KKK Leader David Duke's Home is Raided by Federal Agents
Cain Burdeau / AP 17nov00
MANDEVILLE, La. - Federal agents raided the home of former Ku Klux Klan leader David Duke yesterday, carting off boxes of documents and a rifle during a search that lasted more than seven hours.
FBI agent Sheila Thorne declined to disclose the nature of the investigation.
Roy Armstrong, who identified himself as Duke's bodyguard and a caretaker at the house, said agents told him they were looking into whether Duke was illegally using money raised for his new white-rights organization for his personal use.
''It's a fishing expedition,'' Armstrong said.
Duke's associates said that the 50-year-old former KKK leader and onetime state legislator was in Russia promoting a new book and that they had not been able to reach him.
His new organization is the National Organization for European American Rights, or NOFEAR. He began it in January, declaring that whites in the United States face ''massive discrimination'' at the hands of minorities.

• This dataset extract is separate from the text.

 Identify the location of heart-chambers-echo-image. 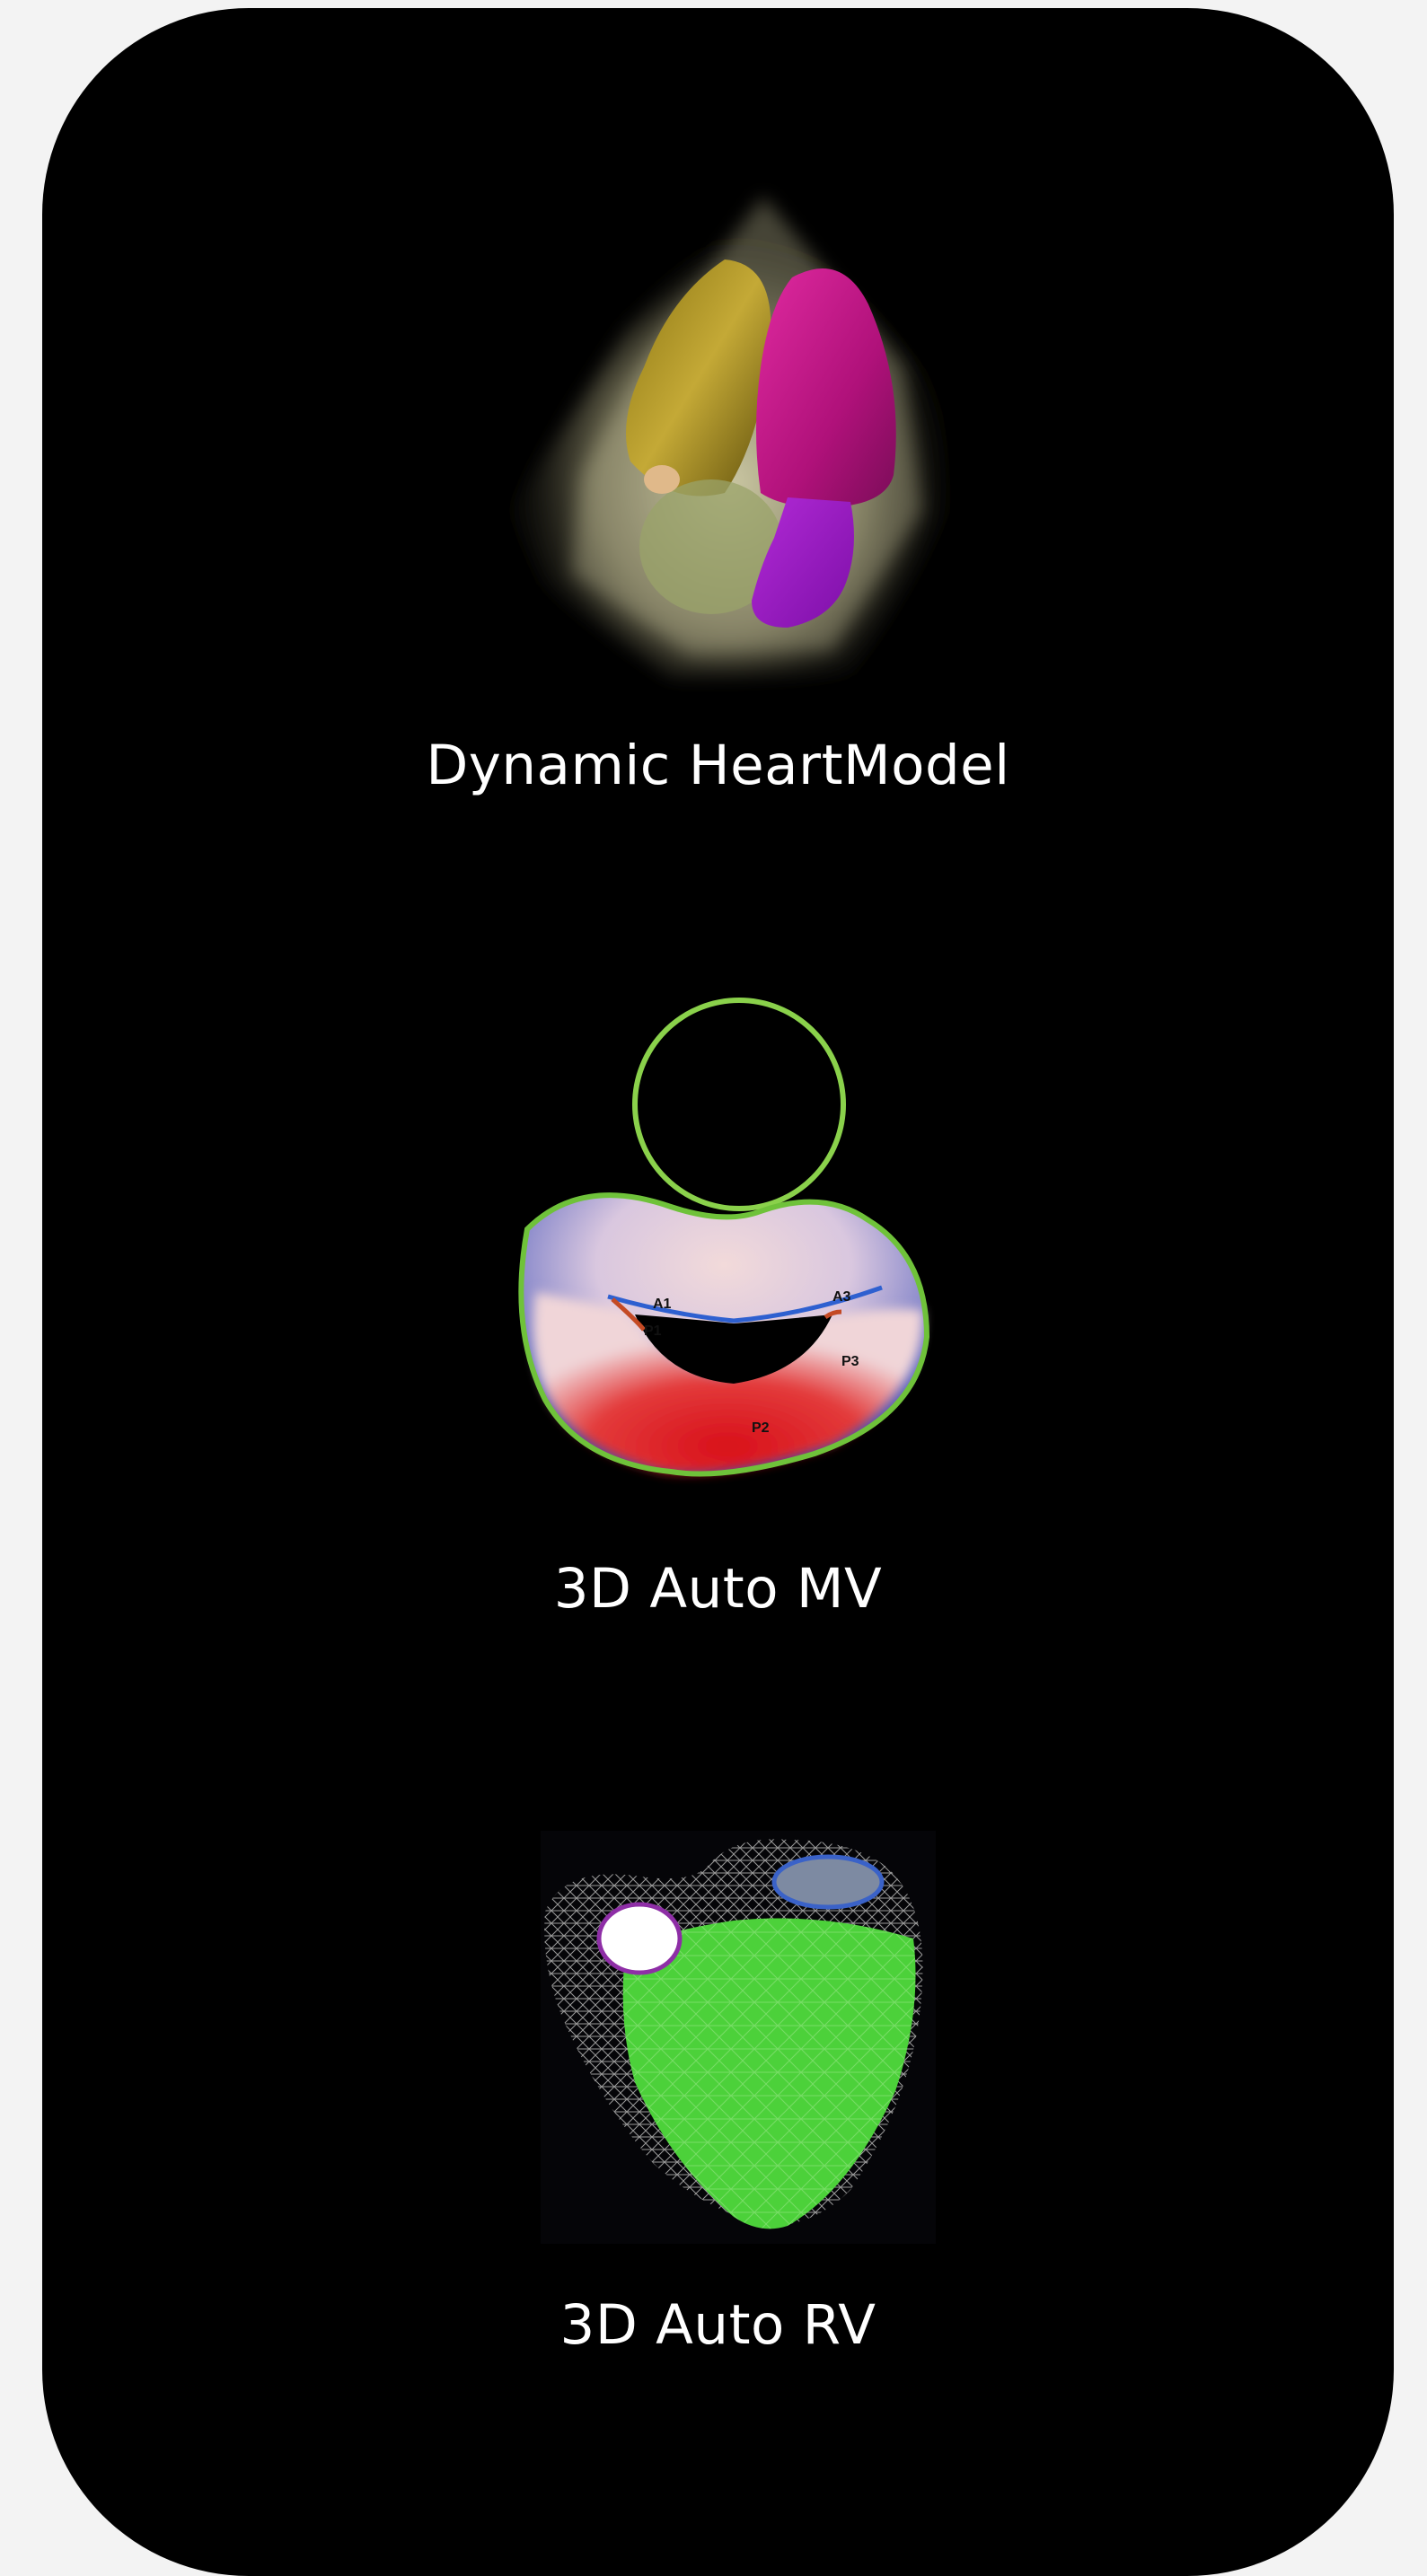
(729, 434).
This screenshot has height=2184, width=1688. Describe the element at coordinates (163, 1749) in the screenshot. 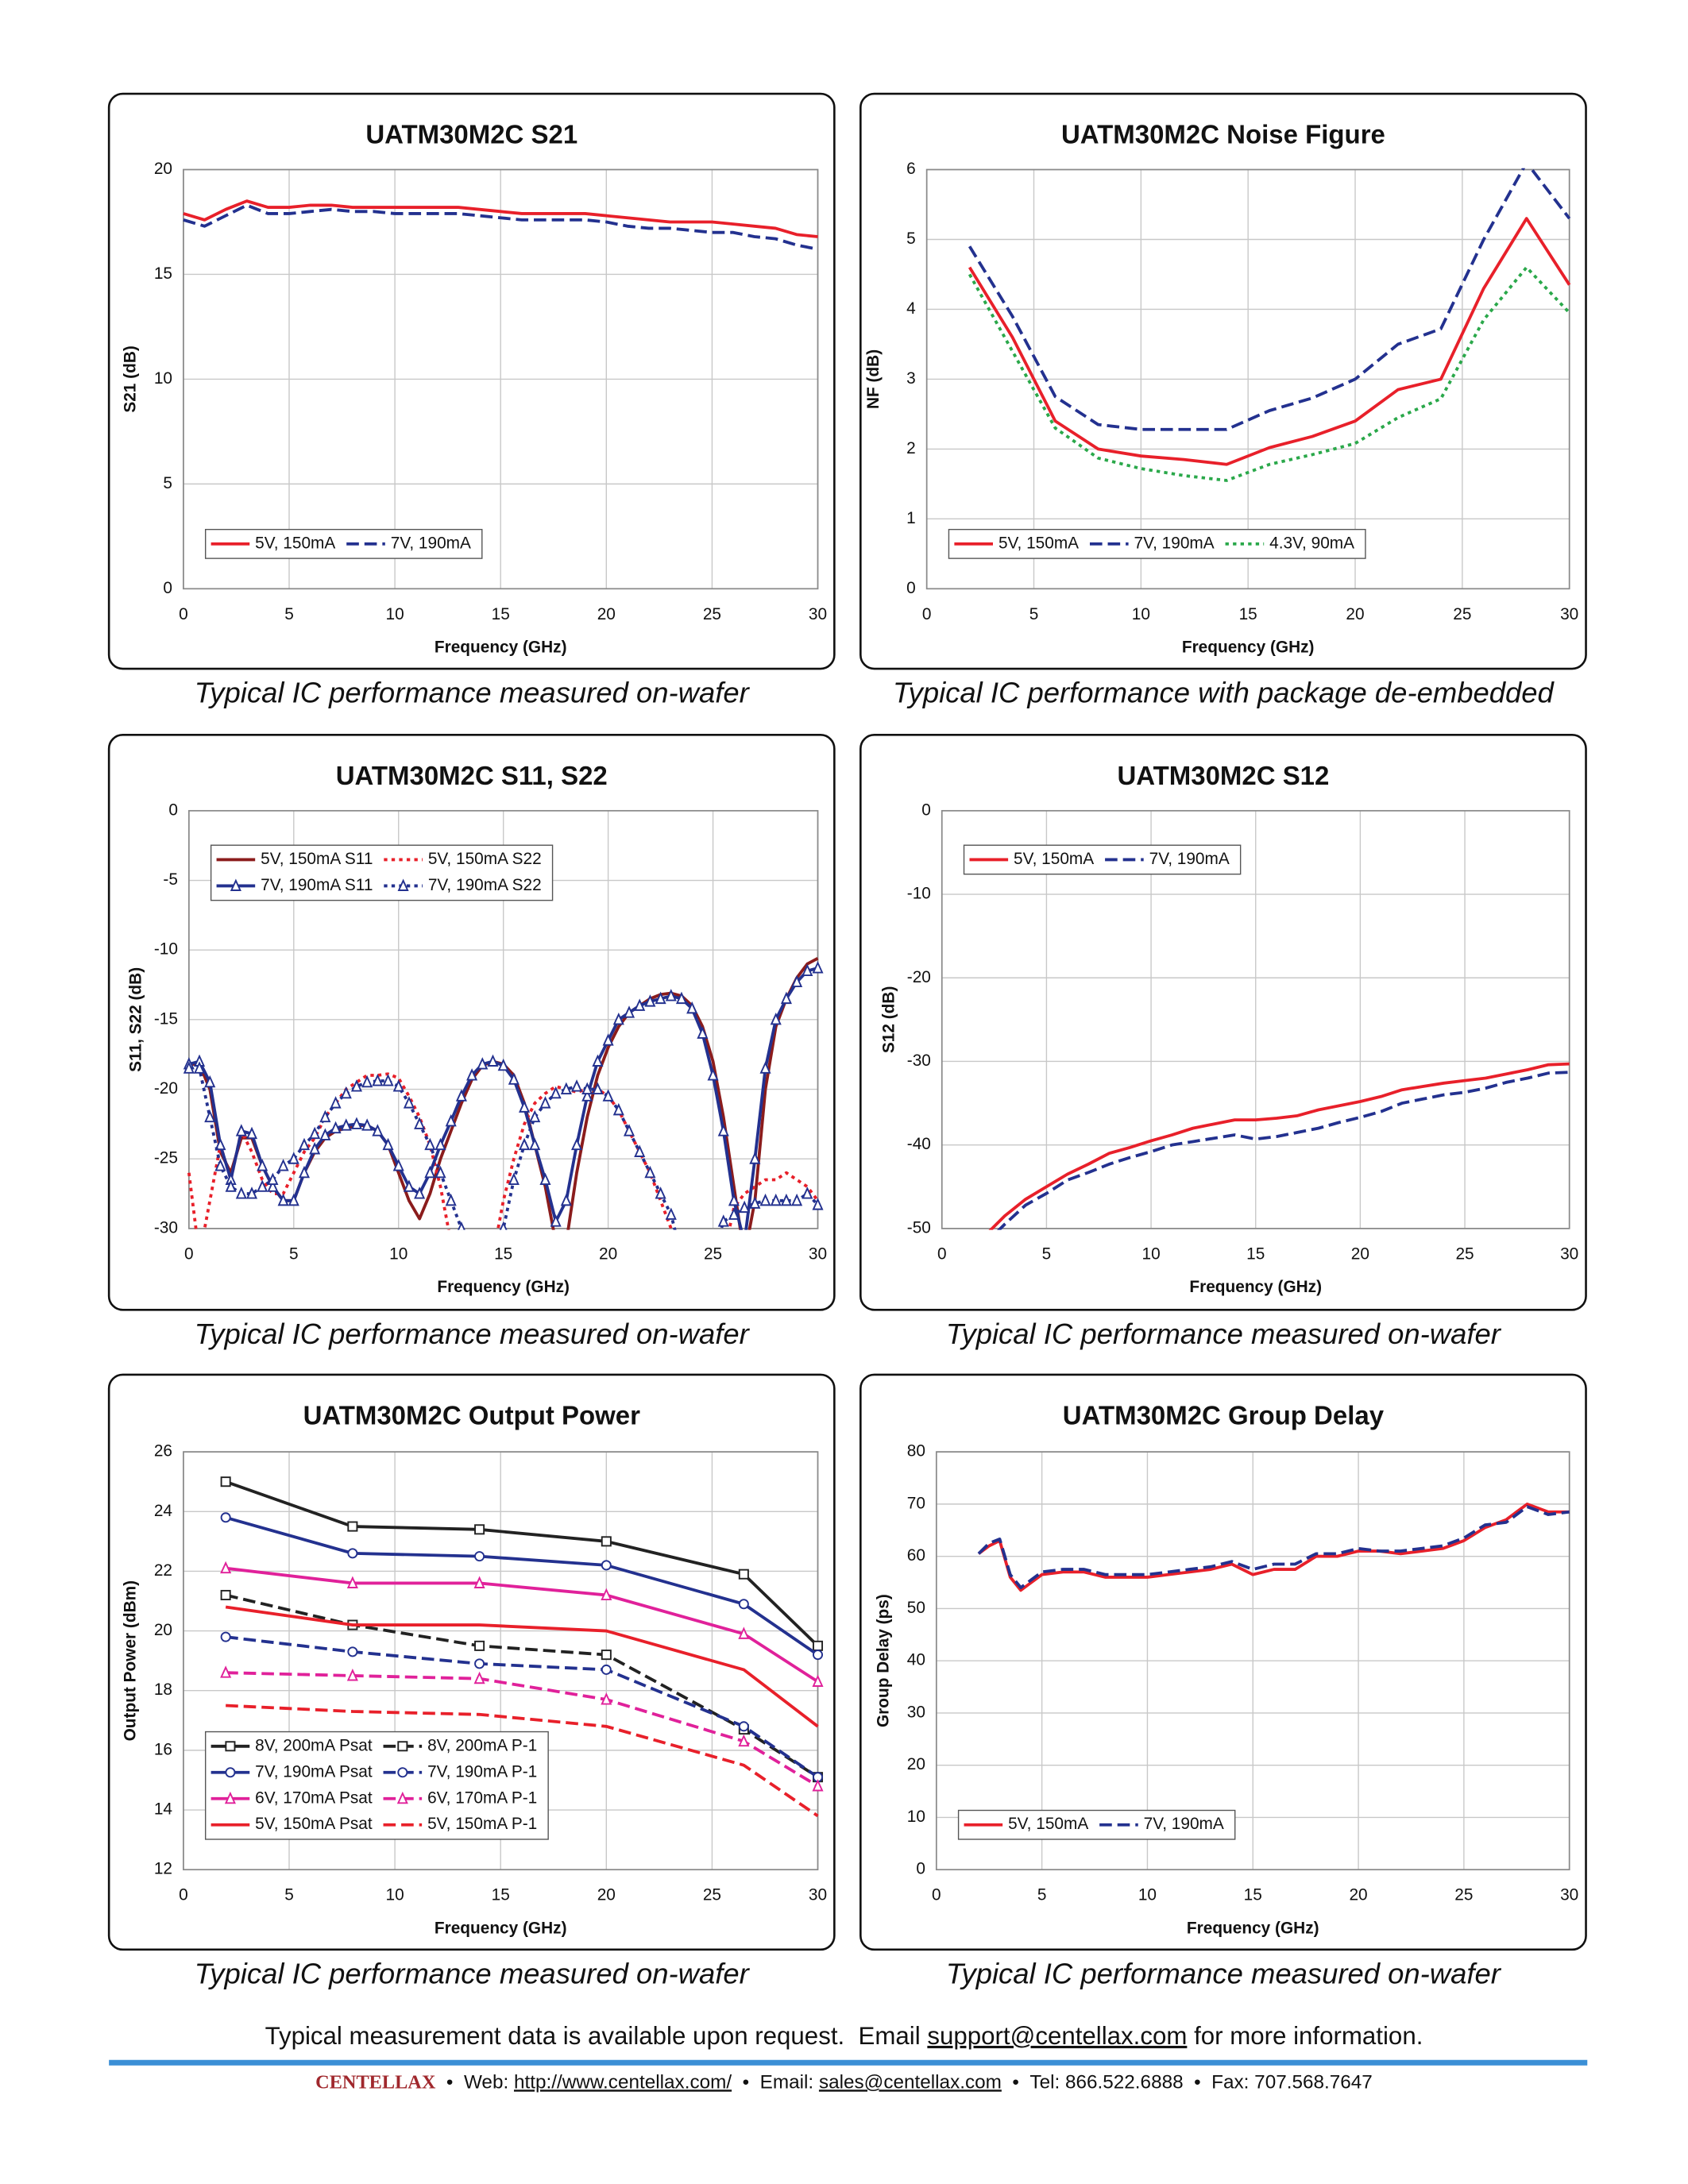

Agents from the FBI, Internal Revenue Service, and the Postal Inspection Service took part in the search of Duke's home in a suburb of New Orleans. Agents carried out about a dozen boxes.
Armstrong showed reporters a copy of the search warrant, which sought a variety of financial and personal records, including gambling and travel records and direct mailings.
As for the rifle, Armstrong said agents told him they believed it was stolen. Armstrong said that he had never seen the gun before and that he did not know whether it belonged to Duke.
Duke appeared before a federal grand jury in New Orleans in 1999 as news broke that Governor Mike Foster had paid him more than $150,000 for a list of his supporters, supposedly for use during the 1995 governor's race. Duke had considered entering that race but ultimately stayed out of it.
The grand jury reportedly was seeking information on whether Duke paid taxes on the money.
It was not known if the raid on Duke's home had anything to do with that matter.
Foster ''hasn't spoken to the FBI,'' said the governor's spokeswoman, Marsanne Golsby. ''He doesn't know anything about it.''
Foster, a Republican, paid a $20,000 fine to the state Board of Ethics in connection with the list of supporters.
Duke spent years on the political fringe, first as a Klan leader with neo-Nazi sympathies, then as founder of the National Association for the Advancement of White People, which decried integration.
He was elected to the state House in 1989 as a Republican and ran unsuccessfully for the US Senate in 1990, polling 44 percent of the vote against Democratic Senator J. Bennett Johnston.